As shown in FIG. 1, in this embodiment, a current conversion module 51 of the correction system 1 is electrically connected to the motor 10, the error calculation module 60, a direct-axis direct current extraction module 52, a quadrature-axis direct current extraction module 53 and a quadrature-axis pulse current extraction module 54. The current conversion module 51 may output a direct-axis current and a quadrature-axis current by means of the Park's transformation, according to the foregoing three-phase voltage and the foregoing synchronous angle ϕ. The direct-axis direct current extraction module 52 may extract a direct-axis direct current in the direct-axis current outputted by the current conversion module 51, the quadrature-axis direct current extraction module 53 may extract a quadrature-axis direct current in the quadrature-axis current outputted by the current conversion module 51, and the quadrature-axis pulse current extraction module 54 may extract a quadrature-axis high-frequency current in the quadrature-axis current outputted by the current conversion module 51.

FIG. 3 is a schematic diagram of signal transmission between a pulse power calculation module and an error calculation module according to an embodiment of the instant disclosure. As shown in FIG. 1 to FIG. 3, in this embodiment, a pulse power calculation module 55 of the correction system 1 is electrically connected to the quadrature-axis pulse current extraction module 54 and the voltage output module 30. The pulse power calculation module 55 receives the foregoing quadrature-axis high-frequency current I and the pulse voltage V outputted by the pulse injection unit 31, and calculates an instantaneous pulse power P(t). The instantaneous pulse power P(t) may be calculated by multiplying the quadrature-axis high-frequency current I by the pulse voltage V. A physical expression of the instantaneous pulse power P(t) is:

$P (t) = \frac{V_{a}^{2}}{ω ({(\frac{L_{q} + L_{d}}{2})}^{2} - {(\frac{L_{q} - L_{d}}{2})}^{2})} \times (\frac{L_{q} - L_{d}}{4}) \times \sin (θ) \times \sin (2 ω t),$

where P(t) is the instantaneous pulse power, V_ais the amplitude of the pulse voltage V, sin(2ωt) is a sine function of the pulse power, ω is an angular velocity of the pulse voltage V, L_qis a quadrature-axis inductance, L_dis a direct-axis inductance, θ is the angle difference, and tis the time.

As shown in FIG. 1 to FIG. 3, in this embodiment, the error calculation module 60 of the correction system 1 is electrically connected to the pulse power calculation module 55. The error calculation module 60 may include a low-pass filter unit 63, an error calculation unit 61, and a synchronous angle calculation unit 62. The error calculation unit 61 multiplies the instantaneous pulse power P(t) calculated by the pulse power calculation module 55 by a sine function sin(2ωt) of the pulse power to obtain a physical signal, and transmits the physical signal to the low-pass filter unit 63. The low-pass filter unit 63 performs noise reduction on the physical signal to obtain a pulse power with reduced noise. A physical expression of the pulse power with reduced noise is:

$\overline{P} = LPF {p (t) \times \sin (2 ω t)} \approx \frac{v_{a}^{2}}{ω ({(\frac{L_{q} + L_{d}}{2})}^{2} - {(\frac{L_{q} - L_{d}}{2})}^{2})} \times (\frac{L_{d} - L_{q}}{8}) \times \sin (θ),$

where P is the pulse power with reduced noise, V_ais the amplitude of the pulse voltage V, sin(2ωt) is the sine function of the pulse power, ω is the angular velocity of the pulse voltage V, L_qis a quadrature-axis inductance, L_dis a direct-axis inductance, θ is the angle difference, t is the time, and LPF is a function for low-pass filtering, noise reduction, and noise filtering.

______________________________

Exercise tasks:
(a) According to the passage on the motor correction system, how is the instantaneous pulse power P(t) calculated?
(b) Proceed with the passage on the motor correction system, starting right after its final sentence.
The data placed after this passage are not required.

Entries for locating words and page elements:
______________________________

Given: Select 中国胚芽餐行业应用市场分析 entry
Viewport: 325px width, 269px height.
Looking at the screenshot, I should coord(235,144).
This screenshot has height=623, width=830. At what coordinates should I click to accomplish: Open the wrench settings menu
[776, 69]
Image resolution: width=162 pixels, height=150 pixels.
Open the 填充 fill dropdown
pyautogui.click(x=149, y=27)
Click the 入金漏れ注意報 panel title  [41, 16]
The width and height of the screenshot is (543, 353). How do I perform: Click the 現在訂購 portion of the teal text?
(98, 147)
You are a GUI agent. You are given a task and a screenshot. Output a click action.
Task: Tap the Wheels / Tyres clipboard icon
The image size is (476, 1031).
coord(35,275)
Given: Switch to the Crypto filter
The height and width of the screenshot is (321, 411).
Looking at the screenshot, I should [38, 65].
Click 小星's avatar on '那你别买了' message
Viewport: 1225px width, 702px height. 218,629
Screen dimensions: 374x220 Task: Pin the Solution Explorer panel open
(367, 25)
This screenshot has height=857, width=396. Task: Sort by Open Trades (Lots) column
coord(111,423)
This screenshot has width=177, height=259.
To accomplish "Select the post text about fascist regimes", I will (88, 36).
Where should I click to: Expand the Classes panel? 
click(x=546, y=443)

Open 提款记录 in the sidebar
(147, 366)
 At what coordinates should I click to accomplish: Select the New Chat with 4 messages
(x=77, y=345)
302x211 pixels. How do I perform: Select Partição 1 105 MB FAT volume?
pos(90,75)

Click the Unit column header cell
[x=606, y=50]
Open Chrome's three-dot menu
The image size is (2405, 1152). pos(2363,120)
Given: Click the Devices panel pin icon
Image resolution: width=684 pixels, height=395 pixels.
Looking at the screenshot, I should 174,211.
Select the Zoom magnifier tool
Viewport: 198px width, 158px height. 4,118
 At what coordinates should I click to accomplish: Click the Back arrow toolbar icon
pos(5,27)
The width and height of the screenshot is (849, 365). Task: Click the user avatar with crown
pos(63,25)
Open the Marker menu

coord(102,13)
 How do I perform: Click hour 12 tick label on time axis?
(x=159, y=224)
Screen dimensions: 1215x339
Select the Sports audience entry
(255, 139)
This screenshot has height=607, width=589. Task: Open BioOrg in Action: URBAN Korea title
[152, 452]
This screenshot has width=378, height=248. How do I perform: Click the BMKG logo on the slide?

______________________________

Outputs in order:
(a) It is calculated by multiplying the quadrature-axis high-frequency current I by the pulse voltage V.

(b)
In addition, as shown in FIG. 1 to FIG. 3, the error calculation unit 61 may obtain an angle error gain by using known related parameters. A physical expression of the angle error gain is:

$K = \frac{1}{\frac{V_{a}^{2}}{ω ({(\frac{L_{q} + L_{d}}{2})}^{2} - {(\frac{L_{q} - L_{d}}{2})}^{2})} \times (\frac{L_{d} - L_{q}}{8})},$

where K is the angle error gain, V_ais the amplitude of the pulse voltage V, ω is the angular velocity of the pulse voltage V, L_qis the quadrature-axis inductance, and L_dis the direct-axis inductance.

As shown in FIG. 1 to FIG. 3, the error calculation unit 61 obtains the angle difference θ according to the pulse power with reduced noise and the synchronous angle error gain.

As shown in FIG. 1 to FIG. 3, the synchronous angle calculation unit 62 has an initial synchronous angle. The synchronous angle calculation unit 62 may adjust the synchronous angle ϕ according to the foregoing angle difference θ. For example, in this embodiment, the synchronous angle calculation unit 62 may be a phase-locked controller. The phase-locked controller adjusts the synchronous angle ϕ after obtaining the angle difference θ. An adjusted synchronous angle ϕ′ is equal to the synchronous angle ϕ plus the angle difference θ (as shown in FIG. 2).

As shown in FIG. 1, in this embodiment, the control module 70 is electrically connected to the storage module 20, the voltage output module 30, the error calculation module 60, the excitation module 40, the direct-axis direct current extraction module 52, the quadrature-axis direct current extraction module 53, and a magnetic pole position determination module 71. In some embodiments, the control module 70 may be a central processing unit (CPU) or other programmable microprocessors, a digital signal processor (DSP), a programmable controller, an application specific integrated circuits (ASIC), a programmable logic device (PLD), or other similar devices configured to control and coordinate operations of the units and the modules of the correction system 1 and responsible for data calculation and logical determination.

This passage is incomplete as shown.